MarketBrain

Credo's Revenue Growth Decelerates as Optical Deal Signals Next Phase

The connectivity-chip maker posted $437 million in fourth-quarter revenue, up 157% year over year but marking a sharp slowdown in sequential growth.

Credo Technology Group Holding (CRDO), the high-speed connectivity semiconductor maker, reported fourth-quarter fiscal 2026 revenue of $437.0 million, a 157% jump from the year-earlier period but a sequential growth rate of just 7.4%, down sharply from the 51.9% quarter-over-quarter expansion logged in the third quarter.

The slowdown caps a fiscal year in which revenue more than tripled to $1.335 billion from $436.8 million in fiscal 2025, representing roughly 206% annual growth. Yet the trajectory tells a different story: sequential gains decelerated from 31% in the first quarter to roughly 20% in the second, spiked to nearly 52% in the third on a massive guidance beat, and then settled back to 7.4% in the fourth. The fourth-quarter figure still topped the company's own guidance range of $425 million to $435 million.

Profitability held broadly steady. Non-GAAP diluted earnings came to $1.16 a share, up from $1.07 in the third quarter, while GAAP diluted earnings were $0.88, compared with $0.82. Non-GAAP gross margin landed at 68.3%, down marginally from 68.6% in the prior quarter but well above the 64.0%-to-66.0% range the company had guided for three months earlier, suggesting a more favorable product mix or pricing environment. For the full year, non-GAAP net income increased more than five times to $662 million.

Operating expenses, however, grew faster than revenue in the quarter. GAAP operating costs rose 10% sequentially to $142.2 million, and non-GAAP opex climbed 5.6% to $81.7 million. That dynamic compressed GAAP operating income growth to just 4.2% quarter over quarter, reaching $155.8 million. Management guided non-GAAP opex to $86 million to $90 million for the first quarter of fiscal 2027, implying a further increase of roughly 7.7% at the midpoint.

Looking ahead, Credo set first-quarter fiscal 2027 revenue guidance at $465 million to $475 million, a midpoint of $470 million that implies roughly 7.8% sequential growth, a slight acceleration from the fourth quarter's pace. Non-GAAP gross margin is expected at 67.0% to 69.0%, roughly in line with the quarter just reported.

The company also announced a deal to acquire DustPhotonics for $750 million in cash plus approximately 920,000 shares, targeting the target's silicon photonics photonic integrated circuit technology. Credo said it expects the combined optical business to generate more than $500 million in revenue in fiscal 2027.

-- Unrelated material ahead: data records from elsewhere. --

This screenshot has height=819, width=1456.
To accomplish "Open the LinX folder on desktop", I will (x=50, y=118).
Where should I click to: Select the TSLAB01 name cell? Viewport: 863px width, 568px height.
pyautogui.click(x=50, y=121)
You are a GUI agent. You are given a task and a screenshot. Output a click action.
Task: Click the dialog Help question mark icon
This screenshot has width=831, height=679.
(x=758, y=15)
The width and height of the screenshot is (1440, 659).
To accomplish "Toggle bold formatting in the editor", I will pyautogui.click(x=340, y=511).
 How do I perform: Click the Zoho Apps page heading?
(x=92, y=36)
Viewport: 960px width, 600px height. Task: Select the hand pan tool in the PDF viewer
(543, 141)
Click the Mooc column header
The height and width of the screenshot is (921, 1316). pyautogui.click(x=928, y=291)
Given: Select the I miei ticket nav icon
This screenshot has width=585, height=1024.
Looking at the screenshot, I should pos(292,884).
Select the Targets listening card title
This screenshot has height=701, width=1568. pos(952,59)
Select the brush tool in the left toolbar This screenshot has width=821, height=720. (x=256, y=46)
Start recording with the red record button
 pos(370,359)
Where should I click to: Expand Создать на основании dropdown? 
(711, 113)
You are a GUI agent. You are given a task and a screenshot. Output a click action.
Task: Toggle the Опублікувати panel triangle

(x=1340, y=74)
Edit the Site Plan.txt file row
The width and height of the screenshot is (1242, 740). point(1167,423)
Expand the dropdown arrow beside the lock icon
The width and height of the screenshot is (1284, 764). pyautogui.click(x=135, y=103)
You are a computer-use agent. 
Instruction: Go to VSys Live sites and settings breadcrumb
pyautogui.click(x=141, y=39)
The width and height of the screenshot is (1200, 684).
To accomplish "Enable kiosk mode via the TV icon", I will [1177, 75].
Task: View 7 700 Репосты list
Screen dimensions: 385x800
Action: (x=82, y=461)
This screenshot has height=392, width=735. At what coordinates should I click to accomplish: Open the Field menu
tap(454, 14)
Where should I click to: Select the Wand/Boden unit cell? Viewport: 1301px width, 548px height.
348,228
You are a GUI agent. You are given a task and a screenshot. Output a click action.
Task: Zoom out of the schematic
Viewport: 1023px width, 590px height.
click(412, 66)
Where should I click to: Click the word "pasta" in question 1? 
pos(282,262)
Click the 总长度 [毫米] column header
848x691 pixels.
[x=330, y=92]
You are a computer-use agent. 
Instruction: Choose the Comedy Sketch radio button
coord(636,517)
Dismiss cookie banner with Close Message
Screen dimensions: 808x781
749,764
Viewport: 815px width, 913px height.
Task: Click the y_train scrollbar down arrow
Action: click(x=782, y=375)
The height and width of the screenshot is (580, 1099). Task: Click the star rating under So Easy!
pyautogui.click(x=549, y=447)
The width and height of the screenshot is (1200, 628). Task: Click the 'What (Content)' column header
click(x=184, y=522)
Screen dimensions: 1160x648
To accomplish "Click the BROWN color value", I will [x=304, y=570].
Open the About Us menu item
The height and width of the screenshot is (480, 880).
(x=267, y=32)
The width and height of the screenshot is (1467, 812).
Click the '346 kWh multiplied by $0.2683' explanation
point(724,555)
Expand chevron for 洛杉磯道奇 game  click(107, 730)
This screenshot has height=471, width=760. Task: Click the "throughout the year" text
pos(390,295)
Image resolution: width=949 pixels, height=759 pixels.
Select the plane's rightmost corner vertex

On the balance sheet, cash and short-term investments grew to $1.443 billion from $1.301 billion at the end of the third quarter, a $142 million increase. Inventories, however, surged 20.6% sequentially to $250.8 million and more than doubled from $90.0 million a year earlier, signaling an aggressive build ahead of anticipated fiscal 2027 demand. Accounts receivable fell to $233.4 million from $243.2 million despite the revenue increase, pointing to improved collections.